After establishing a suitable concentration of 0.1% APP, all HTC and HTL treatments (HTC180, HTC250, HTL300, and HTL350) were examined to determine which treatment could provide the best performance for plant growth. Foliage growth significantly improved in the HTC180 (0.153 cm³ ± 0.02), HTC250 (0.147 cm³ ± 0.01), and HTL350 (0.151 cm³ ± 0.01) treatments of MexSarg compared to the control group (0.115 cm³ ± 0.01), while no UKSarg treatments showed significant improvements across treatments (Figure 5). Despite this, HTL350 treatments produced the most foliage growth for MexSarg and UKSarg, while HTL300 produced the fewest foliage of all treatments for MexSarg and UKSarg (Figure 5).

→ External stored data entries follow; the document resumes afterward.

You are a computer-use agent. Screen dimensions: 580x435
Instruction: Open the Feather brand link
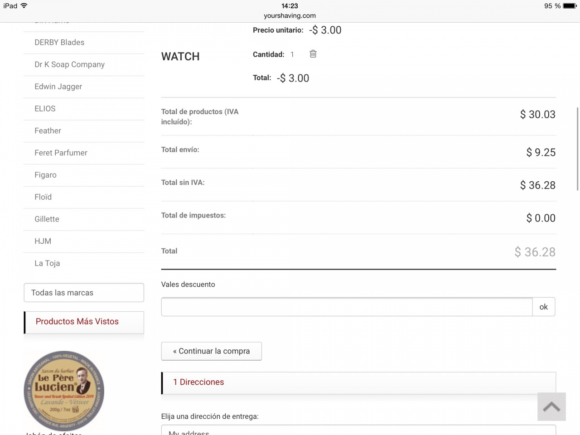click(48, 131)
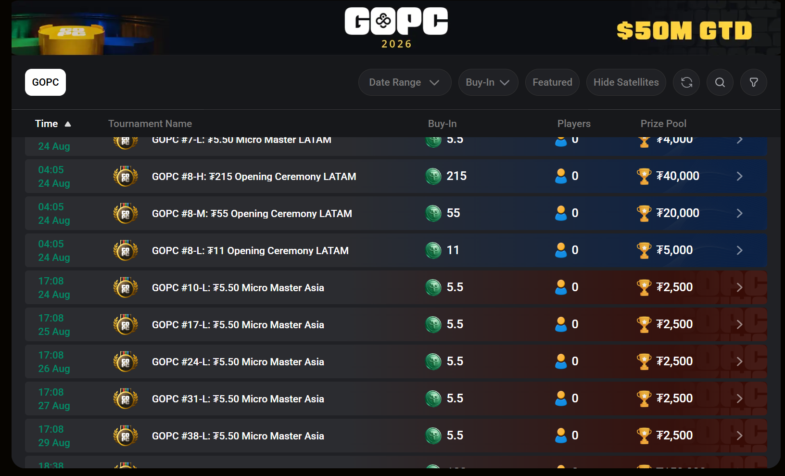This screenshot has height=476, width=785.
Task: Open the search magnifier icon
Action: pyautogui.click(x=720, y=82)
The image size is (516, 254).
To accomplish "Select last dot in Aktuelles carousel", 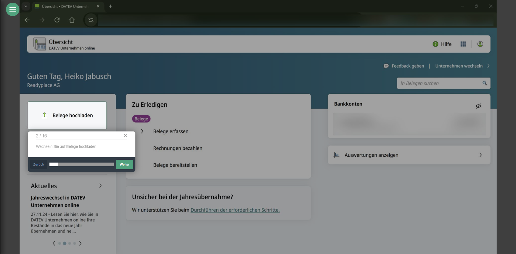I will point(75,243).
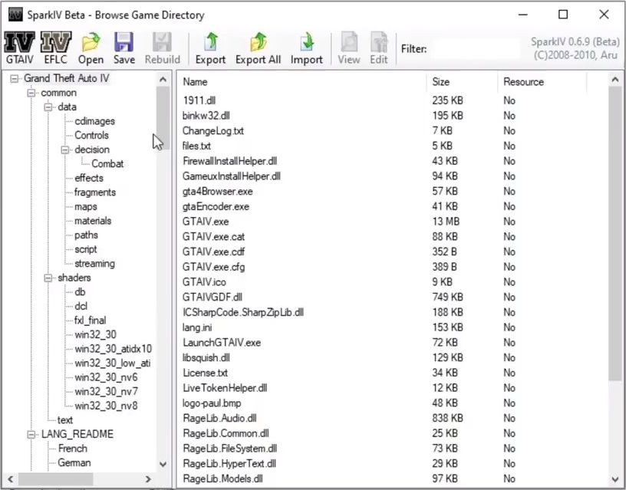Click the Export toolbar icon
Viewport: 626px width, 490px height.
210,48
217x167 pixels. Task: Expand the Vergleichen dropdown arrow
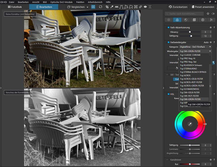tap(87, 7)
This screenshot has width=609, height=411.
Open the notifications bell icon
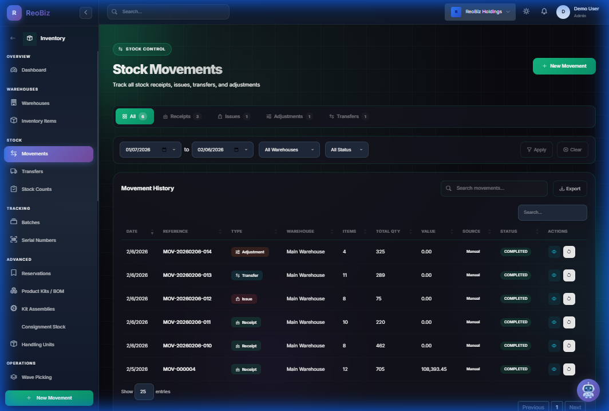coord(544,10)
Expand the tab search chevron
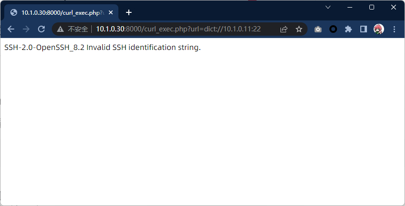Image resolution: width=405 pixels, height=206 pixels. click(x=328, y=7)
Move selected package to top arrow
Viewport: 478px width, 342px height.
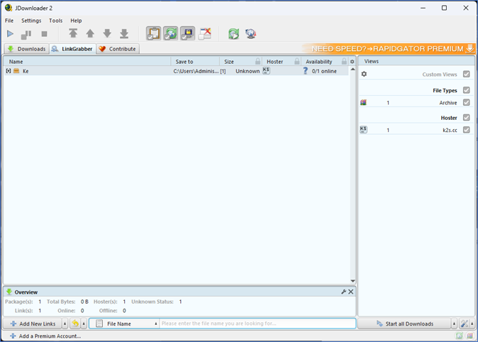pos(73,33)
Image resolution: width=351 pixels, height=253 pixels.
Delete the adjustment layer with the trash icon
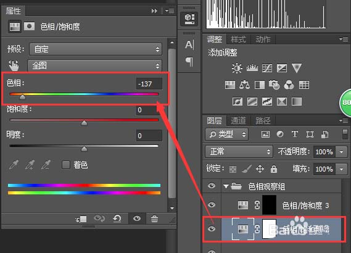pyautogui.click(x=154, y=218)
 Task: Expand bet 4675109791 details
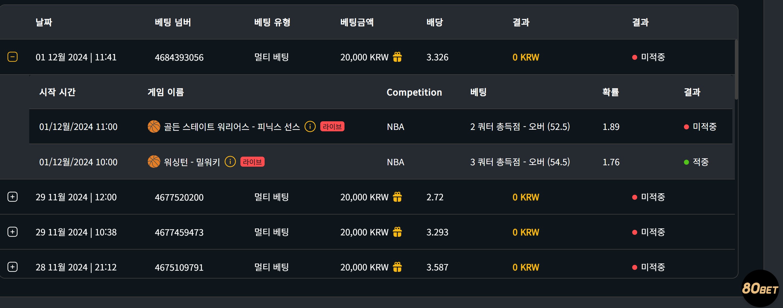pos(12,267)

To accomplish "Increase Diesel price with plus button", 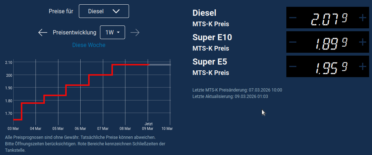I will pyautogui.click(x=362, y=18).

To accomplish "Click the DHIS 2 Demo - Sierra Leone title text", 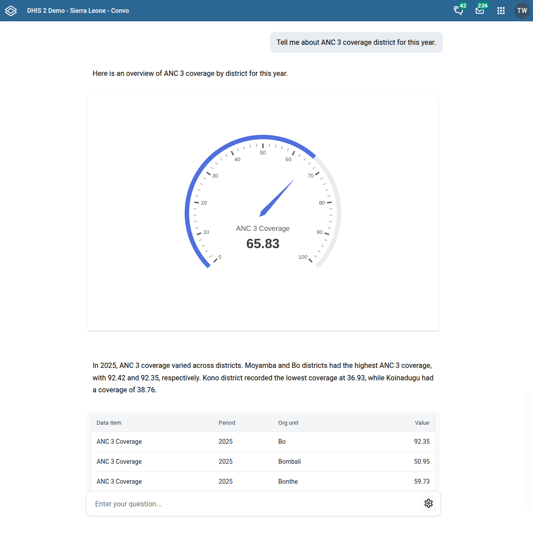I will coord(78,11).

HTC180 exhibited the most significant primary root length growth in both MexSarg and UKSarg treatments compared to the control, possibly from the high magnesium content of HTC180 which can promote root growth. Conversely, HTL300 treatments experienced the least root growth of all treatments for both MexSarg and UKSarg. Lateral root formation did not significantly increase across all treatments compared to the control but did show significant reduction in lateral root formation in the HTL300 UKSarg treatment.

4. Conclusions

Despite the promising nutrient profiles of HTC and HTL aqueous phase products, and their low heavy metal contents, we conclude that such products are not suitable for use as fertilisers on their own, as they appear to deter plant growth at concentrations greater than 1% and lack sufficient nutrients required for supporting basic plant growth at lower concentrations. Presumably, the hinderance of plant growth at high concentration of aqueous phase products is caused by the presence of phytohormones such as ABA or cytokinins or toxic organic products generated during hydrothermal treatment. Consequently, we suggest that a more suitable application of high-concentration HTC and HTL aqueous phase products may be for use as a herbicide in deterring the growth of young seedlings. However, we conclude that both HTC and HTL products paired with sufficient nutrient mix could improve plant growth performance in low concentrations of 0.1% as an extract additive. HTL and HTC treatments pave a promising path for heavy metal partitioning and nutrient recovery and may present more successful applications utilising other biomass as feedstocks in the future for bio-fertiliser production.